Bigger taxes for homeowners

HOMEOWNERS should be taxed more heavily to close the gap between the rich and poor, a new report says.

Under the proposals, house buyers relying on legacies to get on the first rung of the property ladder would be hit. Current exemptions on paying inheritance tax on estates valued at less than £250,000 should be closed, says a leading Blairite think-tank.

And higher tiers of council tax should be imposed for expensive property.

The Institute for Public Policy Research (IPPR) also says that full council tax rates should apply to all second homes, while stamp duty should be used as a lever to regulate the levels of house purchases and sales.

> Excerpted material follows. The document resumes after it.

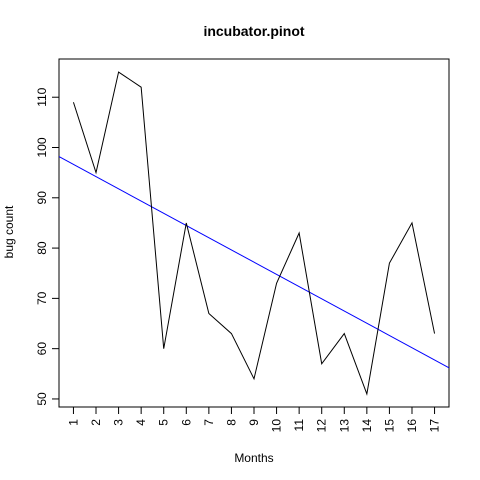 The width and height of the screenshot is (480, 480). I want to click on y-tick-label: 80, so click(42, 248).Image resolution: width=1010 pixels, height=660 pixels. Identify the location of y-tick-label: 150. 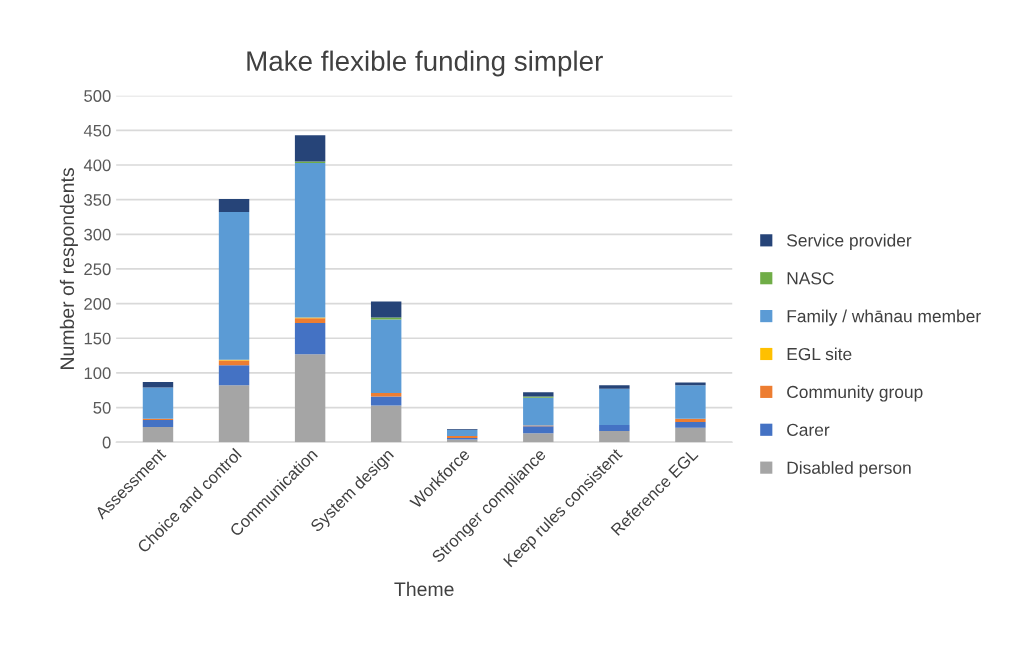
(98, 338).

The report, Housing Equality and Choice, concludes that 'housing poverty' is Britain's most potent social inequality. It says the polarisation of housing provision has a negative effect on school standards, public services, crime and neighbourhoods.

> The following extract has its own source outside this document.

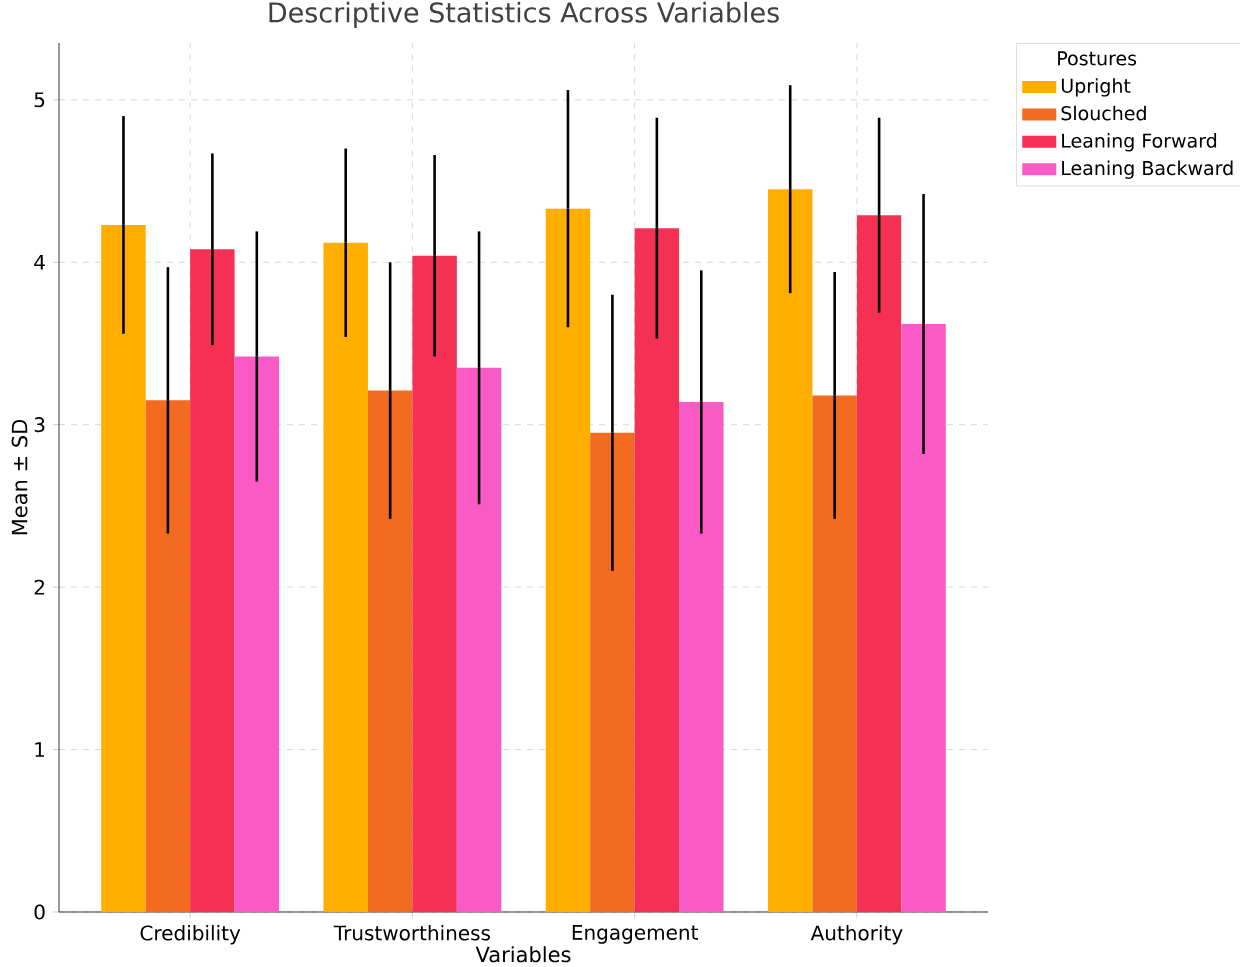  Describe the element at coordinates (523, 954) in the screenshot. I see `x-axis-title: Variables` at that location.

The think-tank, which has a good track record in getting its proposals adopted by Labour, recommends the diversification of ownership on social housing estates. It also wants landlords to buy homes to rent in neighbourhoods of predominantly private housing.

London authorities should be able to buy as well as build more homes for rent in both outer London and the home counties, the IPPR says.

Chris Holmes, author of the report, said: 'Housing equality has not been a shared national priority since the end of the Second World War. If we are to tackle what has become the most extreme form of social inequality in Britain, we need to look to that level of mobilisation of public support and political will.'

Researchers said there was a growing divide between people living in the North and in the South-East and between the home-owning majority and people who rent.

The number of homeless families in temporary accommodation has risen from 5,000 to 80,000 since 1980.

Holmes added: 'These changes are also very relevant to the reforms suggested in the Chancellor's assessment that the UK housing market as it currently operates is a major barrier to entry into the single currency.'

The Chancellor has warned that joining the euro could bring back the boom-bust cycle in the housing market that caused misery for homeowners in the late Eighties and early Nineties.